La información que da WikiLeaks, sin ser una gran sorpresa, arroja una diáfana luz sobre el episodio. Desde la embajada estadounidense, la lectura fue que Arana actuó seguramente por influencia del por entonces ministro Gargano, que respondió al interés del canciller español Moratinos, que atendió la posición de Taiana, que era el canciller argentino. Todo sin conocimiento del presidente Vázquez.
El asunto confirma, claro está, las diferencias en materia internacional que tuvo la era Vázquez. Sin embargo, allí no hay nada nuevo. Se sabía ya, por ejemplo, que hubo ministros que empujaron el involucramiento de Venezuela en el Mercosur y se enfrentaron a otros que intentaron dilatarlo; y que hubo ministros que procuraron ahondar las relaciones con Estados Unidos, que discreparon con otros que evitaban un acuerdo de libre comercio con ese país.
Pero lo que WikiLeaks sí revela es algo más grave y sustancial: aquí hubo principales actores del gabinete de Vázquez, como Gargano y Arana, que no dudaron en beneficiar intereses extranjeros con tal de fortalecer su posición en la interna y atender a la realización de sus proyectos ideológicos. Es que detrás de este alineamiento en torno a los intereses argentinos (y brasileños) contrarios a los intereses nacionales, está el proyecto de la patria grande que defiende, un día sí y otro también, la gran mayoría de la izquierda.
WikiLeaks muestra que los Gargano, embelesados por el discurso sesentista y latinoamericanista, están dispuestos a forzar la mano del presidente, atender la posición de nuestros vecinos, y subordinar nuestra política exterior a sus dictados. Todo lo cual es propio de una república bananera y es inadmisible para el Uruguay.
WikiLeaks deja en claro también que los argentinos manejan con profesionalidad sus relaciones regionales. Con este objetivo, las señales hacia Estados Unidos fueron claras en oponerse a cualquier profundización de relaciones comerciales del Uruguay con la potencia del norte. Así, el andamiaje del Mercosur, que tan poco hizo para garantizar la apertura del puente de Fray Bentos en estos años, convino a nuestro poderoso vecino como instrumento para maniatar las posibilidades comerciales uruguayas y encerrarnos como si fuéramos una provincia. WikiLeaks muestra, en definitiva, cómo en los cálculos argentinos no hay patria grande que valga cuando se trata de defender los intereses porteños en la región.

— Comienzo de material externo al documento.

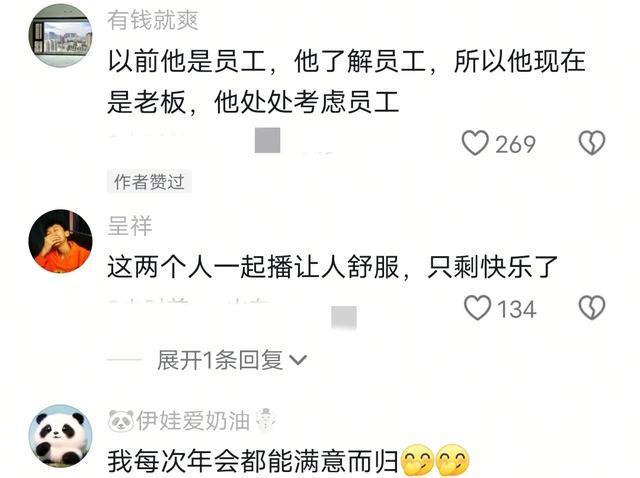Like the comment with 269 likes
This screenshot has width=640, height=478.
click(x=475, y=143)
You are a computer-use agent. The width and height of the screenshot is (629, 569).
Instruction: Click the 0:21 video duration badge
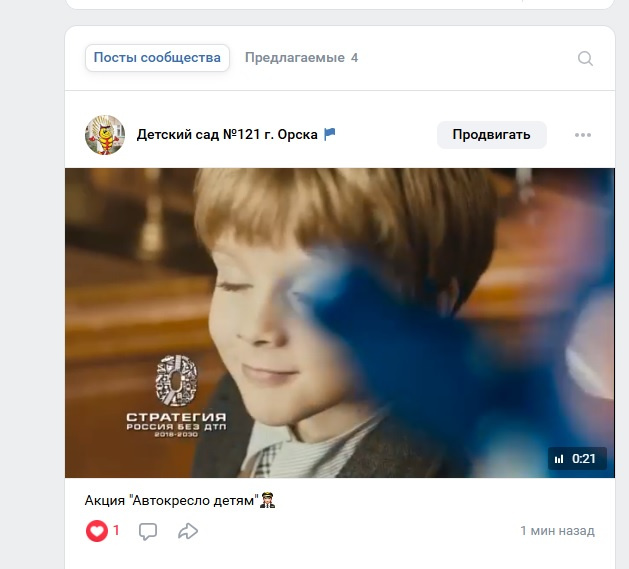point(583,459)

Toda esta información llega en un momento relevante para el país. En efecto, la política exterior de Mujica quiere profundizar la patria grande a la vez que posicionar al Uruguay en "el estribo" brasileño. Comparte el prejuicio ideológico del ex canciller Gargano. Subordina la política exterior a los intereses de nuestros vecinos: así pueden entenderse, por ejemplo, las declaraciones presidenciales para limitar la radicación de plantas de celulosa en el país.
En el continente hay un modelo de inserción internacional exitoso que firma tratados de libre comercio con decenas de países y lleva adelante una política exterior independiente de sus vecinos. Se trata de Chile. Las revelaciones de WikiLeaks muestran que promoverlo aquí es una urgencia nacional.